Dan Hinata... entahlah.

"I...Ibu ..." Kaget, itu yang dirasakannya. Si sulung Uzumaki mengusap pelan pipinya yang memerah. Belum pernah dia lihat Ibunya semarah ini. Baru kali ini dia mendapat tamparan keras di wajahnya. Bersyukurlah Boruto, setidaknya kau tak mendapat jyuken khas Hyuuga Ibumu.

"Kenapa..." lirih Hinata. "KENAPA KAU SELALU BERSIKAP EGOIS?! APA KAU TAK TAHU PENDERITAAN AYAHMU DULU?!"

"Ibu..." air mata mulai merembes keluar dari kelopak matanya, tumpah terbawa gravitasi.

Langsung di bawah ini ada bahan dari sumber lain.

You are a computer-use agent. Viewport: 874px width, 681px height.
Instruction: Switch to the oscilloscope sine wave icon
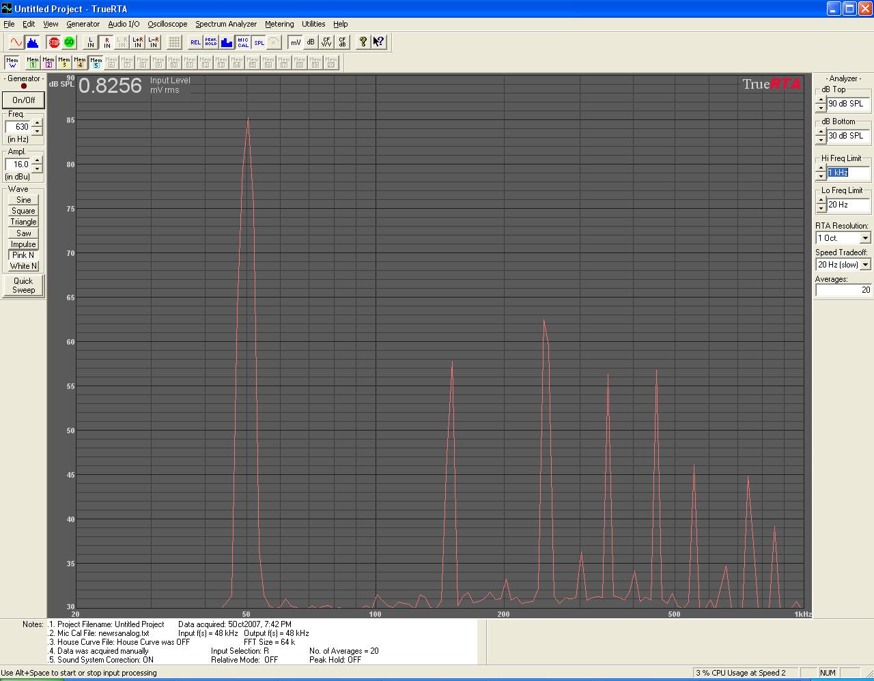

"APA KAU TAHU BAGAIMANA RASANYA DIKUCILKAN?! APA KAU TAHU RASANYA TAK PUNYA KELUARGA?! APA KAU TAK TAHU KERASNYA PERJUANGAN AYAHMU AGAR BISA MEMBAWA SAHABATNYA KEMBALI?!" Dikeluarkannya semua emosi yang sedari tadi dipendam pemilik byakugan itu.

DEG

Tersentak, Hinata melepas tangannya dari pipi putranya. Mencoba mundur perlahan, memikirkan apa yang dilakukannya tadi. Ia menampar Boruto, dan kini Boruto menangis karena dia. Ia tak pernah sampai sekasar itu pada kedua buah hatinya. Pikirannnya kacau. Ada penyesalan di lubuk hatinya, terlebih saat melihat Boruto menundukkan kepala ; menyembunyikan tangisan.

"Sejak kecil ayahmu sudah kesepian. Dia berjuang keras agar diakui. Sekarang dia sudah diakui penduduk desa, dia telah dipercaya seutuhnya untuk menjadi pemimpin. Semua mimpinya telah tercapai. Pahami itu, Boruto... Seharusnya kau bersyukur!" Hinata melirih pelan, melirih dalam perasaan yang campur aduk.

.

.

.

"Begitu ya...," Naruto manggut-manggut paham pada apa yang diceritakan Himawari. Ada sebersit rasa salah di hatinya, merasa dirinya menjadi kepala keluarga yang tak berguna.

Sementara Himawari, moodnya tidak terlalu banyak berubah. Masih terbayang kejadian tadi. Sungguh, kalau tahu seperti ini, lebih baik ulang tahunnya tak pernah dirayakan. Penuuh sesal olehnya, walau ini bukan salah Hinawari.

PUKK

Naruto menepuk surai indigo putrinya. Mengisyaratkan untuk tidak bersedih. "Maaf, ini semua karena kesalahan Ayah. Ayah jarang meluangkan waktu bersama kalian. Dan juga.. kakakmu akan menjadi remaja, emosinya akan susah dikendalikan.. Besok pagi, biar Ayah yang menyelesaikannya,"

"Hn..," Himawari menjawab singkat.

"Ah!" Terkaget, Himawari menatap ayahnya. Tampak Naruto yang tengah mengambil gulungan dari saku bajunya. Membuka, merapalkan jurus, dan POOF! Keluarlah benda-benda dari gulungan itu.

"Tara! Otanjoubi omedetou sayaaangg!" teriak Naruto. Mengambil benda itu, dan menyerahkannya pada Himawari. "Maaf, Ayah hanya bisa memberi ini. Hehe,"

Himawari tercengang. Tak percaya, ditengah pekerjaan yang sibuk, sang Ayah masih sempat memberikan kado untuk Himawari. Rasanya ia ingin menangis, menangis bahagia. Ini lebih menyenangkan dari apapun.

"Tidak apa. Ayah ingat hari ini hari ulang tahun Himawari saja, Himawari sudah senang," Himawari tersenyum, sembari menghapus tetesan liquid asin dari matanya. Rasa bahagianya begitu meluap sekarang.

Himawari menatap dua benda pemberian Naruto. Satu kalung dan satu penjepit rambut. Liontin kalung itu berbentuk katak hijau dengan ekspresi tersenyum lucu. Menggemaskan.

"Kalung itu Ayah dapatkan atas saran dari nenek katak di Myobokuzan. Nek Shima yang membantu Ayah membuat kalung itu. Kau tahu Himawari, dia begitu cerewet saat membantuku," Seakan bisa membaca pikiran bungsu Uzumaki, Naruto mencoba menjelaskan asal-usul hadiahnya.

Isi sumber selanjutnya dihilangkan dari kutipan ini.